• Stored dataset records

* * * * * * * * *

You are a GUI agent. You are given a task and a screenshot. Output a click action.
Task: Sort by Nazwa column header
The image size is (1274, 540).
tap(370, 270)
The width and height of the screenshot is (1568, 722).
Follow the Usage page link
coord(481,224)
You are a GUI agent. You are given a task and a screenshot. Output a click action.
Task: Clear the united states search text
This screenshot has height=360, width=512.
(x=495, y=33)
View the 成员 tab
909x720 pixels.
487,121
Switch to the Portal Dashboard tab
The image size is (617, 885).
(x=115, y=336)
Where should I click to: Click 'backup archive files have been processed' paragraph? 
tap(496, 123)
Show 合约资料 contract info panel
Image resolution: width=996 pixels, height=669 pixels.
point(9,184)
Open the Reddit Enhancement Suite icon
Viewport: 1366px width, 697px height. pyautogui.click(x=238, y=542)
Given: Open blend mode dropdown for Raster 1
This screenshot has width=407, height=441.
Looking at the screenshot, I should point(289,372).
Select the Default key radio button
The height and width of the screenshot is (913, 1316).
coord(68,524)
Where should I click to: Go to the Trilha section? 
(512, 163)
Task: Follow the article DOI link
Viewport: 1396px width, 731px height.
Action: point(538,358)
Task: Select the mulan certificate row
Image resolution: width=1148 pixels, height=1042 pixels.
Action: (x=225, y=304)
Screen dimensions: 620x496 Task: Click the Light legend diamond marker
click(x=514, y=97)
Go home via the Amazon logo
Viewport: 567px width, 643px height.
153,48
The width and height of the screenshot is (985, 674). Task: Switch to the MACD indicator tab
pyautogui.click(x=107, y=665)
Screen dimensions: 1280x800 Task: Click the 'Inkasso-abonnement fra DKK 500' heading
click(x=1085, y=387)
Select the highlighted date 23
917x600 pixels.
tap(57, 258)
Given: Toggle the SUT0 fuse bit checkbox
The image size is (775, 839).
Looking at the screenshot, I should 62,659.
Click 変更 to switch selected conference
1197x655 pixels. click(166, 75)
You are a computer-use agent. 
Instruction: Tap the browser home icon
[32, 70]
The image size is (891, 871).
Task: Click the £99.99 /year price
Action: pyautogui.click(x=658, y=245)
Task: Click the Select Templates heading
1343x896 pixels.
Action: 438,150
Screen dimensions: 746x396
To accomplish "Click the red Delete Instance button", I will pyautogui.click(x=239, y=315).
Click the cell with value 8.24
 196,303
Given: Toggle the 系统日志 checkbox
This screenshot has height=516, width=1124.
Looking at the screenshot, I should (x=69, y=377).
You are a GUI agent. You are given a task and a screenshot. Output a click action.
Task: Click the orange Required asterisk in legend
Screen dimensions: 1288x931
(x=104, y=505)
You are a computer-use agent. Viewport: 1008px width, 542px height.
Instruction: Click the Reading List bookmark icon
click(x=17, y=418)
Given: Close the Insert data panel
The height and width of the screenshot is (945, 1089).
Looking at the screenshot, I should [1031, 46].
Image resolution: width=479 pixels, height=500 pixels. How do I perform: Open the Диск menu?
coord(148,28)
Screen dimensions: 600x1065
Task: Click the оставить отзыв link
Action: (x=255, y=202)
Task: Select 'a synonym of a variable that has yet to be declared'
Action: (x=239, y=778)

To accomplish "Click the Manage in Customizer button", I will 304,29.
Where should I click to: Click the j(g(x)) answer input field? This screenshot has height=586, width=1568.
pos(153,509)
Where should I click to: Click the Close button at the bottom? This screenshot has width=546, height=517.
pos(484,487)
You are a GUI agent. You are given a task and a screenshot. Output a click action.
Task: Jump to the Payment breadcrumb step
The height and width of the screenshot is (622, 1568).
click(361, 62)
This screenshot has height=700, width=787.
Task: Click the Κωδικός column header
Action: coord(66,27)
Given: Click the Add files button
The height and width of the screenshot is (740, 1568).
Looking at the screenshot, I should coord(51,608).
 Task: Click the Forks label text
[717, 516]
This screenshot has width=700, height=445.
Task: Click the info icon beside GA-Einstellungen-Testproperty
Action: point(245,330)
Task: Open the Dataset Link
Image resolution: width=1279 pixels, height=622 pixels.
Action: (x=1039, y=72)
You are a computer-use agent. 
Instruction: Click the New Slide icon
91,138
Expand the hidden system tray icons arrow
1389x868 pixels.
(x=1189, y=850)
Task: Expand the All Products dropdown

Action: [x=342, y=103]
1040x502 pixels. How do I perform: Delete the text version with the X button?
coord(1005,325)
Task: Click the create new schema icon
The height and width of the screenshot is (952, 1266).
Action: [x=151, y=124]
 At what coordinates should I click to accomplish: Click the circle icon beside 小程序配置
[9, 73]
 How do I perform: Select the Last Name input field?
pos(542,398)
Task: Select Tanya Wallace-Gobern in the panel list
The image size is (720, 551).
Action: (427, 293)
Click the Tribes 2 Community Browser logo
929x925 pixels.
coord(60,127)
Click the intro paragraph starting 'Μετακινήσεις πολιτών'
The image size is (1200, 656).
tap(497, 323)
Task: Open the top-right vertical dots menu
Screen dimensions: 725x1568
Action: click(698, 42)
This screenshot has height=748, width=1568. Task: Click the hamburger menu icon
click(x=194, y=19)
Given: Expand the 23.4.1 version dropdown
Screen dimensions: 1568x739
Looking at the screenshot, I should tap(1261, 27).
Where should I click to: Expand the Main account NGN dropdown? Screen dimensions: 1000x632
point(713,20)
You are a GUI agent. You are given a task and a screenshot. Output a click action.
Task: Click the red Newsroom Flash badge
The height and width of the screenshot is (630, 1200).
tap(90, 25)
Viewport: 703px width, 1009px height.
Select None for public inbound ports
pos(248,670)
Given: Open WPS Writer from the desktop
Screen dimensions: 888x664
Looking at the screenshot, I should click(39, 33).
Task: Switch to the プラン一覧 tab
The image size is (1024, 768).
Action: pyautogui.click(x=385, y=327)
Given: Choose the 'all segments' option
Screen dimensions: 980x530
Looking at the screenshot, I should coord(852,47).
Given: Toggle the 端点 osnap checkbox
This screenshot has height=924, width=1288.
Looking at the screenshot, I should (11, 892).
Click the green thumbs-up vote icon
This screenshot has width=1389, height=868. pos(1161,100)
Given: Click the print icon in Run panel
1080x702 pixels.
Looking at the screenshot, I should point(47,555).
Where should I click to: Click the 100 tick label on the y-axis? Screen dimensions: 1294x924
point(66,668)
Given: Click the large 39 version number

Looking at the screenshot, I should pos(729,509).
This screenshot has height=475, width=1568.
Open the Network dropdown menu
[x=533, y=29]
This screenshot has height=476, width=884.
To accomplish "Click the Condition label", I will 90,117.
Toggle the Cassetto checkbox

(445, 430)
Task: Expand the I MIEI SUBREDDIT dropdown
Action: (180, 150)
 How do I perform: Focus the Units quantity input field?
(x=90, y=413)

* * * * * * * * *

In the records, from the line containing "1040x502 pixels. How" through the line containing "point(713,20)", inclusive, replace "hamburger menu icon" with "navigation menu icon" and reproduce only those lines, leaving everything else unchanged.

1040x502 pixels. How do I perform: Delete the text version with the X button?
coord(1005,325)
Task: Click the create new schema icon
The height and width of the screenshot is (952, 1266).
Action: [x=151, y=124]
 At what coordinates should I click to accomplish: Click the circle icon beside 小程序配置
[9, 73]
 How do I perform: Select the Last Name input field?
pos(542,398)
Task: Select Tanya Wallace-Gobern in the panel list
The image size is (720, 551).
Action: (427, 293)
Click the Tribes 2 Community Browser logo
929x925 pixels.
coord(60,127)
Click the intro paragraph starting 'Μετακινήσεις πολιτών'
The image size is (1200, 656).
tap(497, 323)
Task: Open the top-right vertical dots menu
Screen dimensions: 725x1568
Action: click(698, 42)
This screenshot has height=748, width=1568. Task: Click the navigation menu icon
click(x=194, y=19)
Given: Expand the 23.4.1 version dropdown
Screen dimensions: 1568x739
Looking at the screenshot, I should tap(1261, 27).
Where should I click to: Expand the Main account NGN dropdown? Screen dimensions: 1000x632
point(713,20)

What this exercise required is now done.